Sophie Letourneur déclare aussi "quand on arrive au tournage, cinq ans après les « faits », cette matière a beaucoup mûri pour trouver sa forme et son universalité. Ça ne m’intéresserait pas du tout de simplement recréer des choses que j’ai vécues pour les mettre dans un film. Il y a une étape importante où je réalise une sorte de maquette du film : séquence après séquence, on jouait les scènes avec mes collaborateurs Laetitia Goffi et François Labarthe, que je vais par exemple mettre ensemble au lit pour faire du playback sur la bande-son déjà montée des dialogues des deux personnages, pendant que je cherche à la caméra des plans qui me plaisent (...) Puis, toujours avec Laetitia et François, on part en Sicile et on « tourne » entre nous en doublure toutes les scènes du film, avec les dialogues au cordeau issus du travail d’écriture à partir des improvisations. Tout dépend qui filme mais on fait tourner les rôles, on filme aussi des détails, des plans « subjectifs ». Cela sert en même temps de repérages, de casting, etc.

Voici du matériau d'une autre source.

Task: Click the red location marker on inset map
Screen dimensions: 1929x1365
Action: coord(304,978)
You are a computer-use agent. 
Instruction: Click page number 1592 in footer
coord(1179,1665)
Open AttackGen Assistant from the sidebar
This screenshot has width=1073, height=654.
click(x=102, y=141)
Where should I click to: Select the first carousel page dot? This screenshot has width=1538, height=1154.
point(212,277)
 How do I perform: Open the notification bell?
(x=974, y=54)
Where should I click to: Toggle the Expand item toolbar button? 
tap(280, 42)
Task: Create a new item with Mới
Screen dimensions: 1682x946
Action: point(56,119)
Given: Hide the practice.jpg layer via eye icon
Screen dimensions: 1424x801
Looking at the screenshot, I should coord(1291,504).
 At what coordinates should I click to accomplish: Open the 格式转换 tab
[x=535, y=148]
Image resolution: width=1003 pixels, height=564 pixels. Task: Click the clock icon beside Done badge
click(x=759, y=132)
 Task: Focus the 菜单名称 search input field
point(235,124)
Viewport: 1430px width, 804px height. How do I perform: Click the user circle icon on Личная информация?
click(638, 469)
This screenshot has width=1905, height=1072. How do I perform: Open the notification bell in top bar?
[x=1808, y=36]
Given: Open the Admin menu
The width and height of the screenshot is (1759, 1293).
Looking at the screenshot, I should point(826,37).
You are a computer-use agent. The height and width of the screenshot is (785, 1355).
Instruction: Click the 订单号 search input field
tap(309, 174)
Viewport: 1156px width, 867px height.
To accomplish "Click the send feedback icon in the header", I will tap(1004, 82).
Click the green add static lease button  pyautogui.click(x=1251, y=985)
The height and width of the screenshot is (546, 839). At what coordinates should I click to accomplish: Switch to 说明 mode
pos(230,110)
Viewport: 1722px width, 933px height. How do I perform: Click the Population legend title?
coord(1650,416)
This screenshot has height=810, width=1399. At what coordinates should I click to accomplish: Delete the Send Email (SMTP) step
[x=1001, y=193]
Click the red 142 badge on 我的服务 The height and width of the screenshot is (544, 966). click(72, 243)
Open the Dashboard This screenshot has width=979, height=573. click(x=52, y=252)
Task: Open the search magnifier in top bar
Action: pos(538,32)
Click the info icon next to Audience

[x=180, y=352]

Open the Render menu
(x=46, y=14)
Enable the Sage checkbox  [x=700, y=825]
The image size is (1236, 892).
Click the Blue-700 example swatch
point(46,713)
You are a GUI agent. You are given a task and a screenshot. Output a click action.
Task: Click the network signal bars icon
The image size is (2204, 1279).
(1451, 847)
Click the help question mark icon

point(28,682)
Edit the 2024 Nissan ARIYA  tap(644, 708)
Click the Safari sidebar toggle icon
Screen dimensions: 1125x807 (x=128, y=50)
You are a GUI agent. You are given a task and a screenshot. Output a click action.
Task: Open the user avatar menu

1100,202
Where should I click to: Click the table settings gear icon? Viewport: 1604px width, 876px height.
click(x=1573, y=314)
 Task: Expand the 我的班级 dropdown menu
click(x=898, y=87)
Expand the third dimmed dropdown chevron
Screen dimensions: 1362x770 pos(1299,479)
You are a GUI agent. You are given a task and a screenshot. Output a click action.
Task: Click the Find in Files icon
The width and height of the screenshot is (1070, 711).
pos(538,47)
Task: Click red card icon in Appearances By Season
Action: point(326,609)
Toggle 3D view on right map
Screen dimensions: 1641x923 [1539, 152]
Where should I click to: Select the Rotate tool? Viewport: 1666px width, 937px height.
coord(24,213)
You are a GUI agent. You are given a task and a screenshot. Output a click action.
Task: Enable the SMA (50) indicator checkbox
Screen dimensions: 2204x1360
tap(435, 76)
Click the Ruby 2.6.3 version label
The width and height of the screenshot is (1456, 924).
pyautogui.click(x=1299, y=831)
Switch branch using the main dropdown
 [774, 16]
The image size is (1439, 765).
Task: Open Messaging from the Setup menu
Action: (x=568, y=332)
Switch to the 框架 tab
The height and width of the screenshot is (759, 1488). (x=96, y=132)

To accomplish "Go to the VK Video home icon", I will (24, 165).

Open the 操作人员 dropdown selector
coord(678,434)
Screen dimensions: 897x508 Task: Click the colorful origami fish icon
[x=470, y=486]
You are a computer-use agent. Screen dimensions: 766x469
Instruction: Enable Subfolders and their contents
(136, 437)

C’est là aussi que je me rends compte intuitivement que j’aimerais filmer telle situation de plus loin, avec des zooms, ou telle composition qui crée à la fois du burlesque et du sens, au-delà des mots, qui vont nourrir la grammaire du film. Au retour, une fois qu’on a filmé toutes les scènes, on monte une maquette du film, qui produit un objet d’étude et me permet de couper, d’affiner le scénario. Elle devient non seulement la bande son qu’on aura dans les oreillettes mais la base du travail avec Philippe Katerine et le chef opérateur Jonathan Ricquebourg. Certains plans de la maquette ont même atterri dans le film (un Italien dans la rue à Catane, un capitaine de bateau à Milazzo...)"

Il est en effet probable que la réconciliation qui a lieu à Paris ne suffira pas à cimenter durablement le couple. C'est en tous les cas ce que laisse supposer la volonté de Sophie Letourneur de compléter ce film pour en faire une trilogie en annonçant les deux prochains opus : Vacances romaines et Divorce à l'Italienne. Il reste ainsi à l'art, au cinéma, de sublimer pour un moment d'éternité ce que la vie réelle à de changeant et d'imparfait.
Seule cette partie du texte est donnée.